We can navigate to the “Universal Profiling” tab on the transaction details page to get per-transaction flamegraphs:
For example, let’s have a look at the flamegraph of our transaction computing SHA-2 and SHA-3 hashes of randomly generated data:
Interestingly, the flamegraph uncovers some unexpected results: The transactions spend more time computing the random bytes to be hashed rather than on the hashing itself! So if this were a real-world application, a possible optimization could be to use a more performant random number generator.
In addition, we can see that the MessageDigest.update call for computing the hash values fans out into two different code paths: One is a call into the BouncyCastle cryptography library, the other one is a JVM stub routine, meaning that the JIT compiler has inserted special assembly code for a function.

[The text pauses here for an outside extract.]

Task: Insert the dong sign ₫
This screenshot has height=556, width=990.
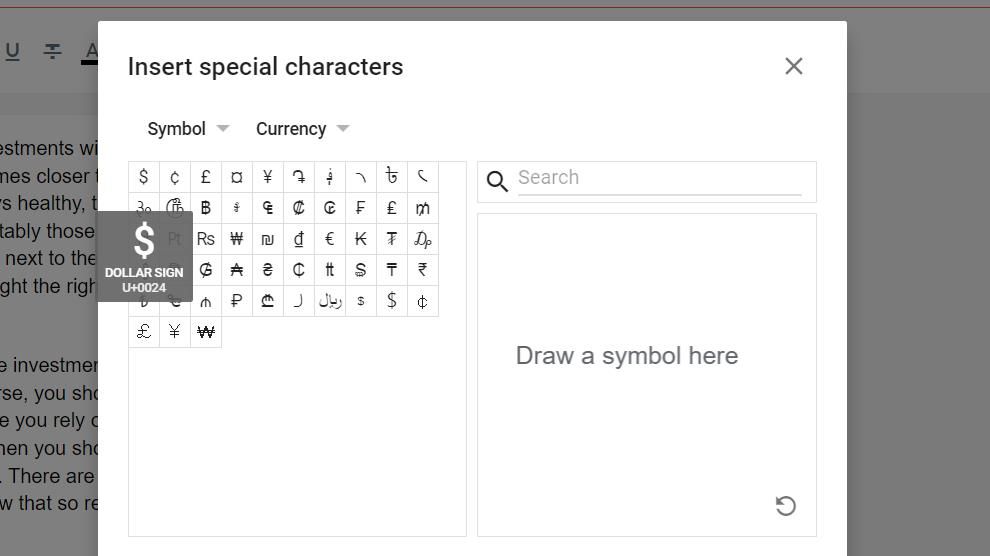Action: tap(299, 239)
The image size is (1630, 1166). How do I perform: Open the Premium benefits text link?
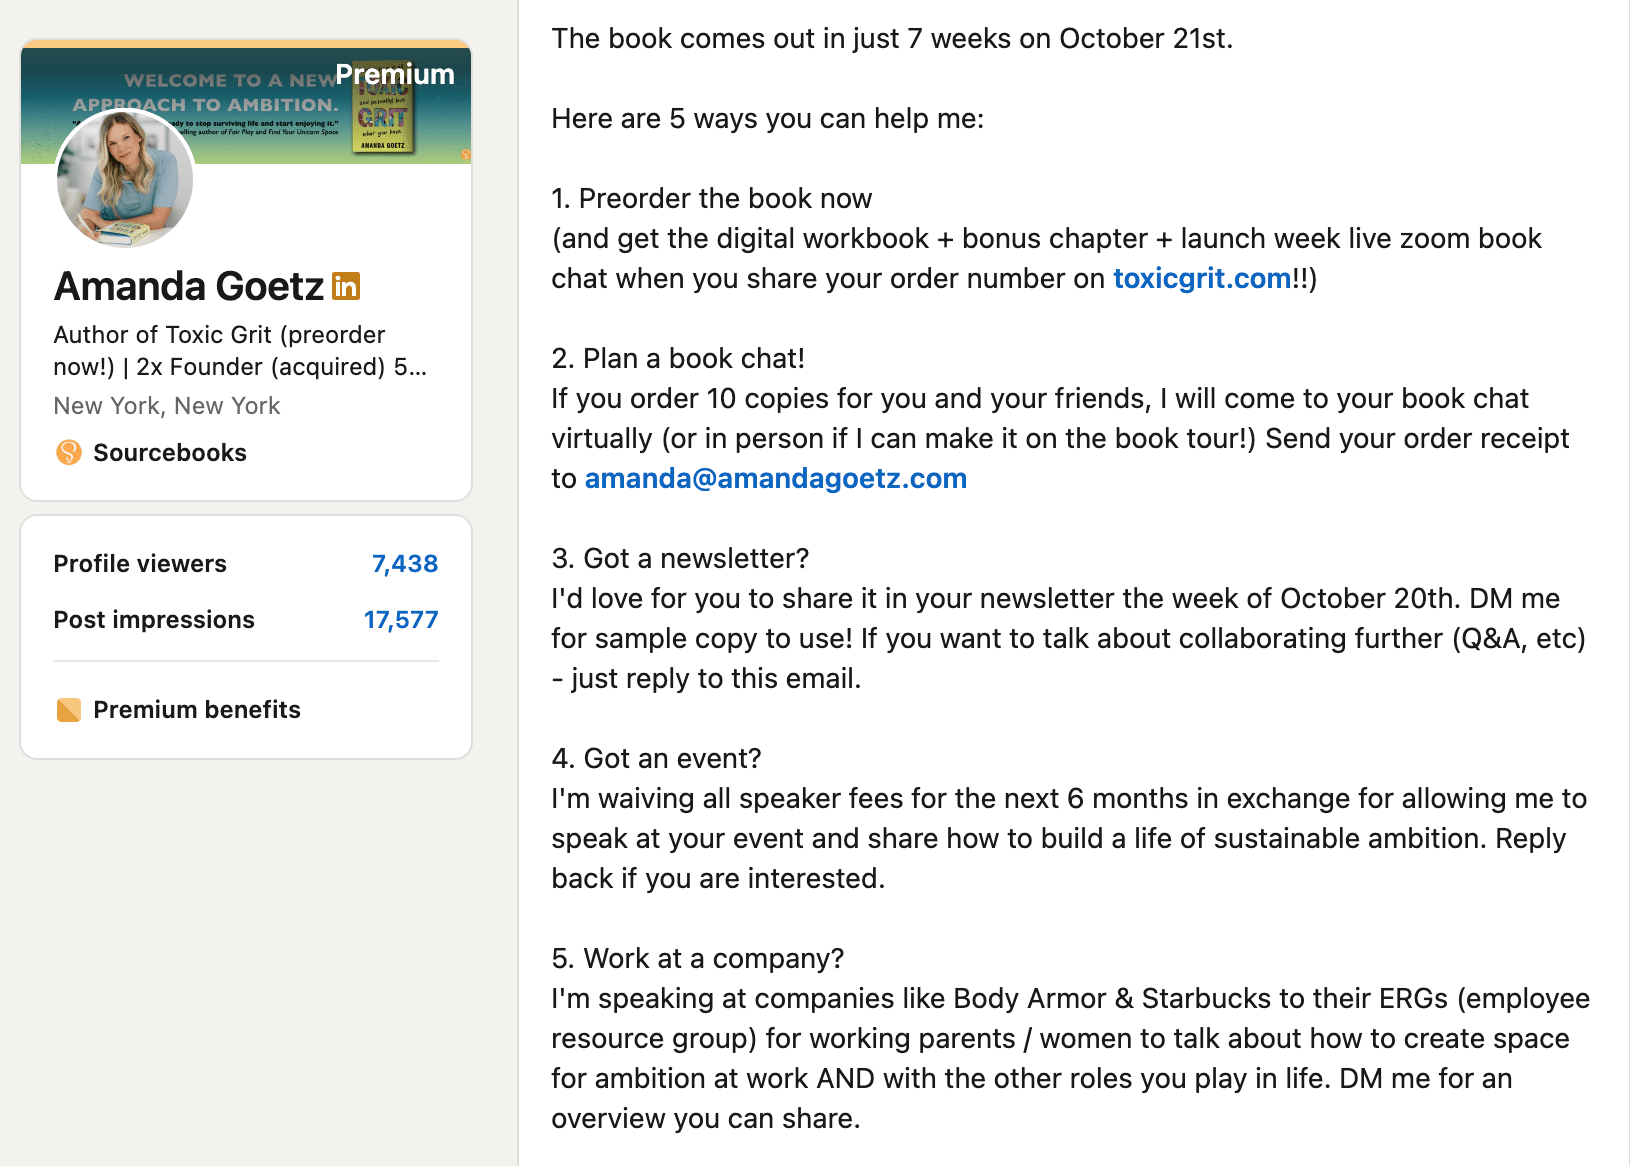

The flamegraph shown in the screenshot displays the aggregated data for all “shaShenanigans” transactions in the given time filter. We can further filter this down using the transaction filter bar at the top. To make the best use of this, the demo application annotates the transactions with the hashing algorithm used via OpenTelemetry attributes:
public static void shaShenanigans(MessageDigest digest) {
Span span = tracer.spanBuilder("shaShenanigans")
.setAttribute("algorithm", digest.getAlgorithm())
.startSpan();
...
span.end()
}
So, let’s filter our flamegraph based on the used hashing algorithm:
Note that “SHA-256” is the name of the JVM built-in SHA-2 256-bit implementation. This now gives the following flamegraph:
We can see that the BouncyCastle stack frames are gone and MessageDigest.update spends all its time in the JVM stub routines. Therefore, the stub routine is likely hand-crafted assembly from the JVM maintainers for the SHA2 algorithm.
If we instead filter on “SHA3-256”, we get the following result:
Now, as expected, MessageDigest.update spends all its time in the BouncyCastle library for the SHA3 implementation. Note that the hashing here takes up more time in relation to the random data generation, showing that the SHA2 JVM stub routine is significantly faster than the BouncyCastle Java SHA3 implementation.
This filtering is not limited to custom attributes like those shown in this demo. You can filter on any transaction attributes, including latency, HTTP headers, and so on. For example, for typical HTTP applications, it allows analyzing the efficiency of the used JSON serializer based on the payload size. Note that while it is possible to filter on single transaction instances (e.g. based on trace.id), this is not recommended: To allow continuous profiling in production systems, the profiler by default runs with a low sampling rate of 20hz. This means that for typical real-world applications, this will not yield enough data when looking at a single transaction execution. Instead, we gain insights by monitoring multiple executions of a group of transactions over time and aggregating their samples, for example in a flamegraph.
Summary
A common reason for applications to degrade is overly high CPU usage. In this blog post, we showed how to combine universal profiling with APM to find the actual root cause in such cases: We explained how to analyze the CPU time using profiling flamegraphs on service and transaction levels. In addition, we further drilled down into data using custom filters. We used a simple demo application for this purpose, so go ahead and try it yourself with your own, real-world applications to uncover the actual power of the feature!